THE EFFECTS OF AN ANTIPROGESTIN, MIFEPRISTONE, AND AN ANTIESTROGEN, TAMOXIFEN, ON ENDOMETRIAL 17-BETA-HYDROXYSTEROID DEHYDROGENASE AND PROGESTIN AND ESTROGEN-RECEPTORS DURING THE LUTEAL-PHASE OF THE MENSTRUAL-CYCLE - AN IMMUNOHISTOCHEMICAL STUDY

The effects of a progesterone antagonist, mifepristone (RU486), and an estrogen antagonist, tamoxifen, given during the early luteal phase on endometrial 17beta-hydroxysteroid dehydrogenase (17HSD) and estrogen (ER) and progesterone (PR) receptors were studied. Eleven regularly menstruating women were studied during control and treatment cycles. In the treatment cycle on day LH+2 (2 days after the peak serum LH concentration), 10 subjects received a single dose of 200 mg mifepristone, and 9 received 2 doses of 40 mg tamoxifen on days LH+2 and LH+3. In addition, 4 subjects received 400 mg mifepristone in a separate treatment cycle. 17HSD, ER, and PR were measured immunohistochemically in endometrial tissue specimens taken on days LH+6 to LH+8. Blood samples were conducted during control and treatment cycles, and serum estradiol, progesterone, and LH concentrations were quantified by RIA. Administration of mifepristone blocked the induction of 17HSD by progesterone and prevented the expression of 17HSD in gland and surface epithelial cells in 8 patients. In 2 patients, staining of 17HSD was seen during both the control and mifepristone treatment cycles. The higher dose of mifepristone additionally given to four subjects did not block the expression of 17HSD in 2 cases where blocking was observed with the lower dose of mifepristone, and in 1 of these patients, very strong staining of 17HSD was observed in basal cells beneath the epithelial cells. ER and PR showed intense staining in the nuclei of both gland and stromal cells in mifepristone treatment cycles, whereas receptor staining was faint or absent in the respective control cycles. Tamoxifen did not have any significant effect on staining of 17HSD or the abundance of receptors.

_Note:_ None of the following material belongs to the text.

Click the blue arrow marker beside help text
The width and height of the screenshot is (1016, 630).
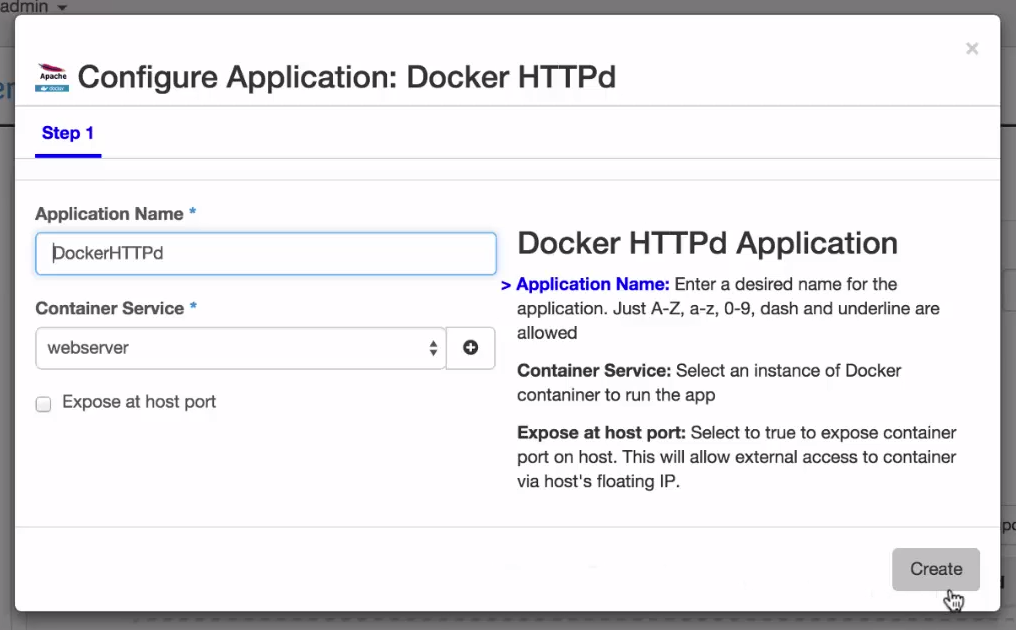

Serum concentrations of estradiol, progesterone, and LH were not significantly affected by the administration of mifepristone or tamoxifen. This study reveals that mifepristone, administered in the early luteal phase, usually blocks the expression of 17HSD and the down-regulation of PR and ER. However, the expression of 17HSD in some patients may reflect the ineffectiveness of the mifepristone treatment used to prevent implantation in certain subjects.